Fractures of the metatarsal bones are often seen in football players.

Phalanges
The phalanges hold the little foot bones that make up the toes. The big toe is formed up of two phalanges, whilst the other four toes made up of three phalanges:
1) Proximal Phalanges that connect with the metatarsals, known as the metatarsophalangeal joints (MTP). The Proximal Phalanges tend to be the largest of all the phalanges.
2) Middle Phalanges are the small phalanges in the middle of the toes. The big toe has not a middle phalanx.
3) Distal Phalanges are the toe bones furthest away from the body.
The joints connecting the proximal and middle phalanges are identified as the proximal interphalangeal joints (PIP) and the joints connecting the middle and distal phalanges are identified as the distal interphalangeal joints (DIP).

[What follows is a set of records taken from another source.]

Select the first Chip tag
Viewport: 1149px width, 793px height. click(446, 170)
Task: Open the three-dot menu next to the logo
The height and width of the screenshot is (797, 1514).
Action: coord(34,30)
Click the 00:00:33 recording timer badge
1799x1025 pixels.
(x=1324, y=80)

Foot Bones Common Problems

The common Foot Bones problems affecting the foot bones are the injury which can change the position of the joints:
Bunions
Commonly attack the big toe, the symptom which is the toe deviating inwards producing a lump on the outer side of the big toe.
Fractures
If too much force is placed within the foot bones, either throughout a one-off injury or as a consequence of repetitive stress, the bones can fracture.common foot problem
Bone Spurs
These develop repeated friction on the bone.
Mallet, Hammer & Claw Toe
These problems affecting the toe joints. The toe joints get forced into the wrong position in various forms causing the toes to bend.
Turf Toe
This problem in athletes affecting the big toe. It creates pain, inflammation, and stiffness.